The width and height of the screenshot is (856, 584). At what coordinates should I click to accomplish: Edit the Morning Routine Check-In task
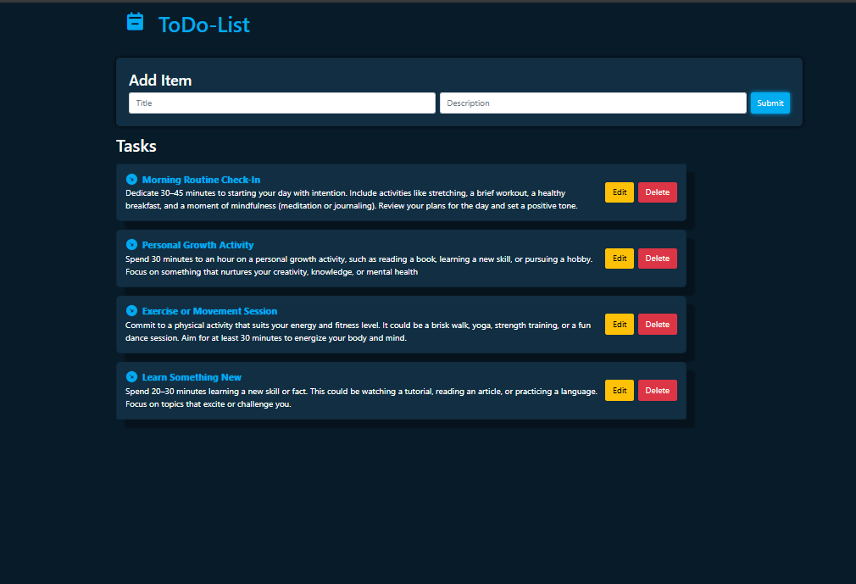pyautogui.click(x=619, y=192)

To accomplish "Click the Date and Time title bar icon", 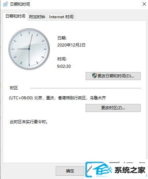I will [x=6, y=4].
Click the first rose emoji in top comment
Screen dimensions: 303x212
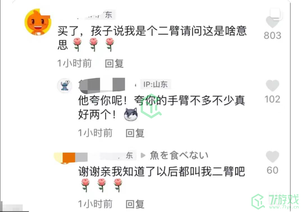tap(77, 45)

STATED GOAL | Rewrite the records above, starting at the line that contains "Click the first rose emoji in top comment" and ending at the last line of the records, with the requests included and every coordinate in the answers offset by 33. Leave the pictures out.

TASK SOLUTION |
Click the first rose emoji in top comment
Screen dimensions: 303x212
tap(110, 78)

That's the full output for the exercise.